Ivanov’s rhetoric was equally harsh in his January 14 denunciation of the U.S. government–when he reacted to the fact that the Chechen government’s foreign minister, Ilyas Akhmadov, had been granted a visa to visit the United States and had held talks last week with low-level U.S. State Department officials. Ivanov complained that Moscow had warned the United States in advance against allowing Akhmadov to visit. He also charged that Washington’s action not only risked encouraging “terrorists and separatists”–Moscow’s standard designations for the Chechen rebels–but had complicated efforts to resolve the crisis in the North Caucasus.

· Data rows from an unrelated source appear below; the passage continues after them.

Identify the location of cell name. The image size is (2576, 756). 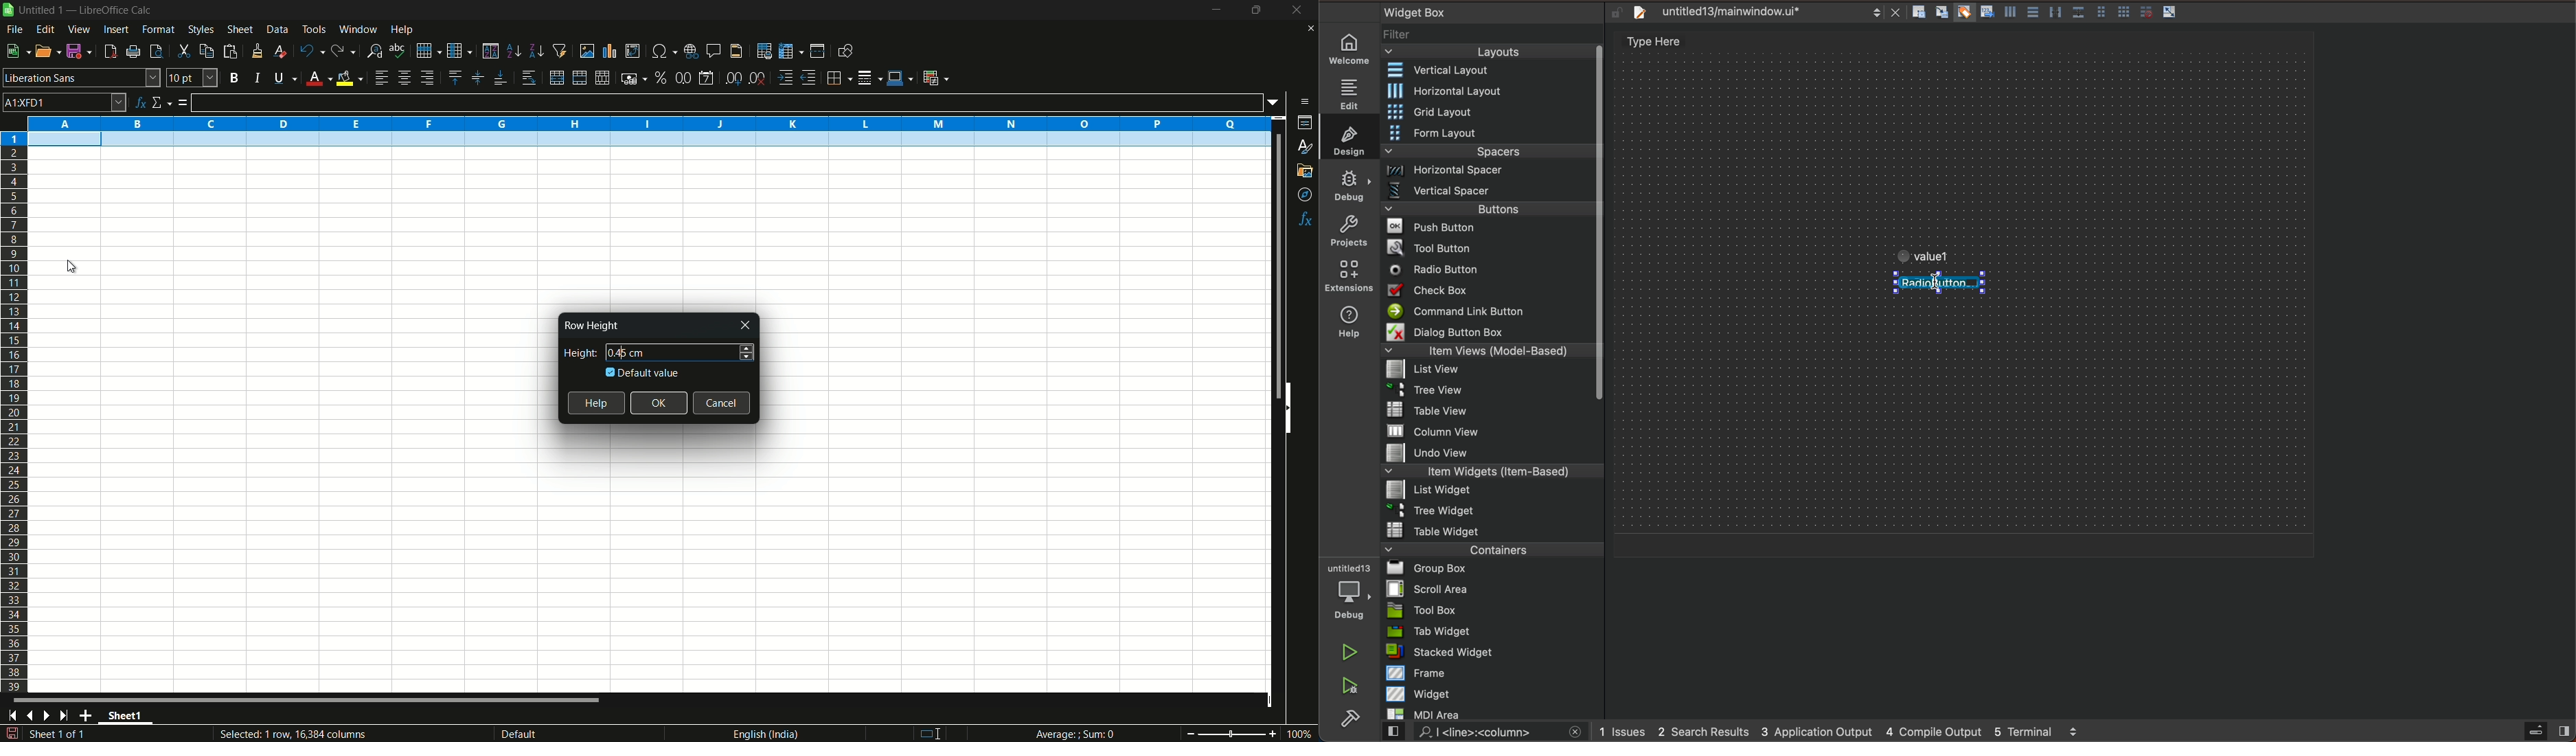
(65, 102).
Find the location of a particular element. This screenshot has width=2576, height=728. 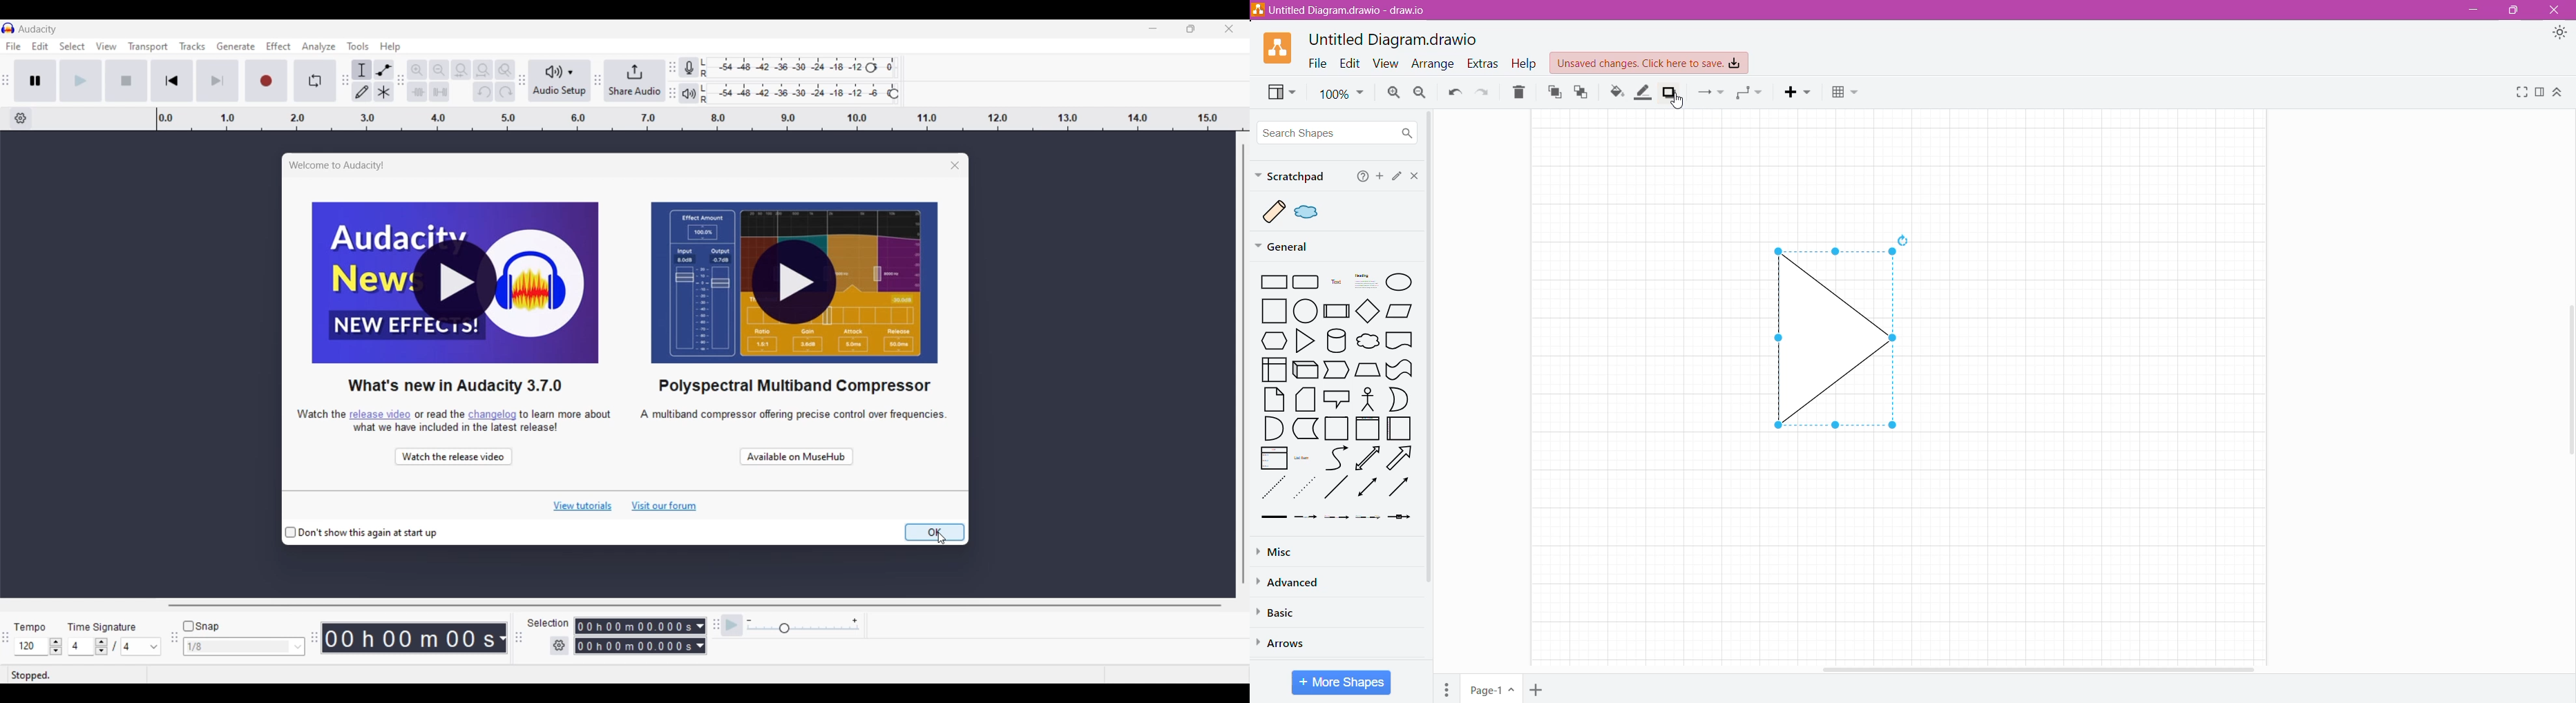

1/8 is located at coordinates (238, 647).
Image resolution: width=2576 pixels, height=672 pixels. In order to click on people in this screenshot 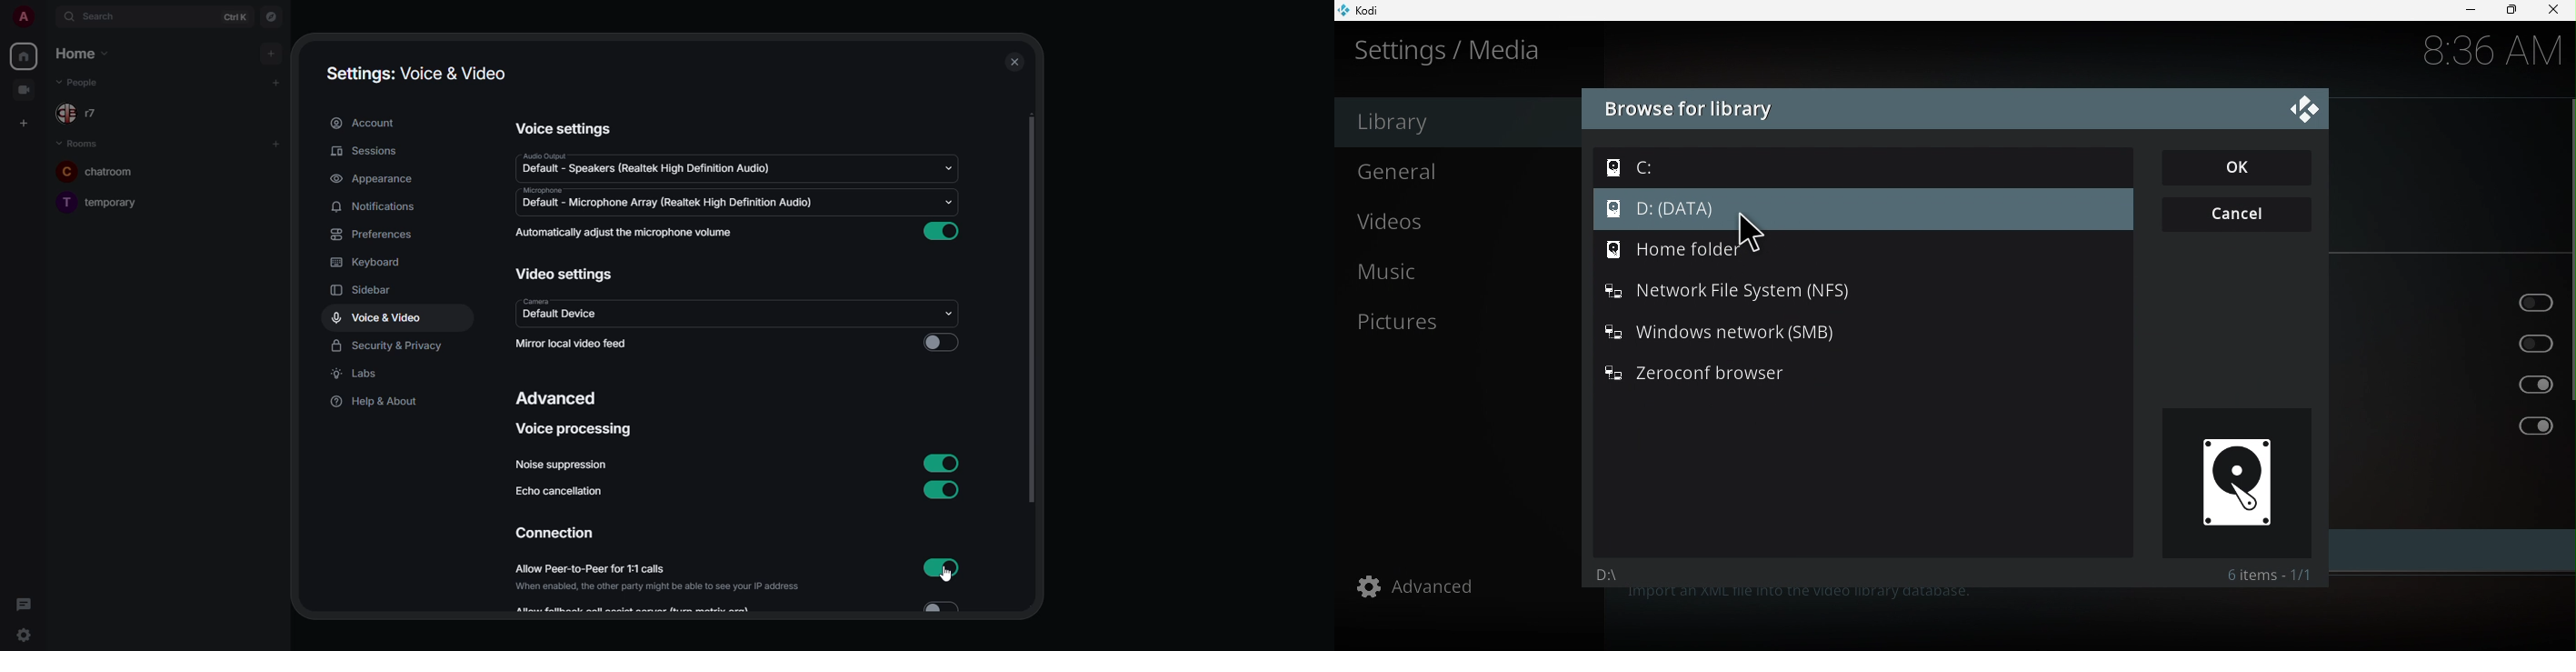, I will do `click(88, 83)`.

Ivanov said that he hoped the admission of Akhmadov to the United States did not reflect any change in Washington’s “declared stance of unconditional respect for the territorial integrity of Russia” or its support for the “joint fight against international terrorism.” He repeated Moscow’s assertion that the terrorist Osama bin Laden, sought by the United States for his suspected role in the 1998 bombings of U.S. embassies in Africa, is directly linked to events in the conflict in Chechnya (Reuters, AP, Itar-Tass, January 14).

Moscow, meanwhile, may find itself in the coming days fighting a rearguard action over Chechnya in yet another European forum. A Portuguese junior foreign minister was quoted yesterday as saying that the European Union would meet on January 24 to debate possible sanctions against Moscow for its crackdown in Chechnya, and suggested that the sanctions could affect EU aid used to modernize and restructure the economies of the former Soviet states, or even the EU’s overall approach to relations with Russia. Portugal currently holds the EU presidency (Agence France Presse, January 17).